What I have tried is rearranging the formula to: $P(X_1=3, X_2=3 | X_0=1)$ and then I get $$0.7 * 0.5 = 0.35$$

I think my answer to question 2 is correct but not really sure for question 1.

I would appreciate any help here please:)

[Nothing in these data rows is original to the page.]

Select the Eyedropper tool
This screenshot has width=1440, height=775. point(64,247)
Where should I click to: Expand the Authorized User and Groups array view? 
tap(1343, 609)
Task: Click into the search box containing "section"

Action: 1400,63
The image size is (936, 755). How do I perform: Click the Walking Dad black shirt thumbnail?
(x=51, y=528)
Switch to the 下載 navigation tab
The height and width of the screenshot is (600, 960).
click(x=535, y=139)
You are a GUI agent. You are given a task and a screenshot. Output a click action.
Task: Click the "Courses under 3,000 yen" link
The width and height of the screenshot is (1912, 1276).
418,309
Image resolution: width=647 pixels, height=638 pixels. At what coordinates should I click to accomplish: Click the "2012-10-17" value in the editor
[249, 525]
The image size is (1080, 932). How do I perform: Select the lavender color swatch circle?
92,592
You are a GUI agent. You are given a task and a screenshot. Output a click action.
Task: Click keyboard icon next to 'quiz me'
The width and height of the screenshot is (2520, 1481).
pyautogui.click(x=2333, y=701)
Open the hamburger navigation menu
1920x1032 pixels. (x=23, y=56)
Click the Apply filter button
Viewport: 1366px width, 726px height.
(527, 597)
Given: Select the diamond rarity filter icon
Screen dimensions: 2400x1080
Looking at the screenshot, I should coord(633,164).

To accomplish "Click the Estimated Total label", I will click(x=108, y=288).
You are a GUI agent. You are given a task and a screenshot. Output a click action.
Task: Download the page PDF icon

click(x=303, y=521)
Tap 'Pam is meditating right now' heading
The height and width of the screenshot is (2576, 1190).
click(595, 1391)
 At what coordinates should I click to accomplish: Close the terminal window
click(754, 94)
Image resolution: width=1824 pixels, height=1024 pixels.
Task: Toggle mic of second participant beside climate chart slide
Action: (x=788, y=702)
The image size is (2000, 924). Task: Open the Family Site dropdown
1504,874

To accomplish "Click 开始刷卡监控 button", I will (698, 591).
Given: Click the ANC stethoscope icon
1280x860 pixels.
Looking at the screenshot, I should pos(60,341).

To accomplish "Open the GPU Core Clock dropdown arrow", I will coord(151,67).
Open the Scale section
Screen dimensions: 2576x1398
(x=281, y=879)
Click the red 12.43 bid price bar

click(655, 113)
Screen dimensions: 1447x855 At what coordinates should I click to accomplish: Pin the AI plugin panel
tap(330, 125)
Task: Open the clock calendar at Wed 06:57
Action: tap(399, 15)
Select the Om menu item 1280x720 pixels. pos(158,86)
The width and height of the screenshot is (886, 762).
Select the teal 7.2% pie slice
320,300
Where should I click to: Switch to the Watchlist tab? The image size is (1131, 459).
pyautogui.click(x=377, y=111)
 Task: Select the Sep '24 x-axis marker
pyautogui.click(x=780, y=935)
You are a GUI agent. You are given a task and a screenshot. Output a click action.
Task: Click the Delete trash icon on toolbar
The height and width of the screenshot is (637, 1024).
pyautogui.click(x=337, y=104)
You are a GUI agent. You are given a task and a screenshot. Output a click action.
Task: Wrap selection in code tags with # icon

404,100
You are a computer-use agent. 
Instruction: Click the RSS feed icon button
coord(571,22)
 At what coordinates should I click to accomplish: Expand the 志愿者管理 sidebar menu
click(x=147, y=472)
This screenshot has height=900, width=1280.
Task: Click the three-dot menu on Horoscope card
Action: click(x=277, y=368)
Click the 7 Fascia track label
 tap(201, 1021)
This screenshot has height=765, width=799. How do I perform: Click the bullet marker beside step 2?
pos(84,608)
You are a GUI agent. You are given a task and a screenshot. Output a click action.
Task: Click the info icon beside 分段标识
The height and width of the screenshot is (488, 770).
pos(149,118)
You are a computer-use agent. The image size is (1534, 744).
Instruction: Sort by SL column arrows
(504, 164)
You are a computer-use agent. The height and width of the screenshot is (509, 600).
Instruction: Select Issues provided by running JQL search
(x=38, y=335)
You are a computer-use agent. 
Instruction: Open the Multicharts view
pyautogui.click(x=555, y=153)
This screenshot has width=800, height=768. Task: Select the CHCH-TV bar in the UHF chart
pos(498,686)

1) $P(X_6=1 | X_4=4,X_5=1, X_0=4) = P(X_6 =1 | X_5 =1)$ which is the 1->1 transition entry (in position (1,1) which is $0.3$. The Markov property told us that the conditional property only depended on $X_5=1$.
2) $P(X_2 = 3, X_1 = 3 | X_0 = 1) = P(X_2 = 3 | X_1 = 3 , X_0 = 1) P(X_1 = 3 | X_0 = 1) = P(X_2 = 3 | X_1 = 3) P(X_1 = 3 | X_0 = 1)$ so this is the probability of transitioning from 3->3 times the probability of transitioning from 1->3. I don't know if your probabilities evolve from the left or right (i.e. if you left or right multiply by transition matrix for a probability vector, but once you know that you can look at either the (3,3) and (1,3) locations of the matrix or (3,3) and (3,1) entries of the matrix). We just used definition of conditional property and the Markov property here.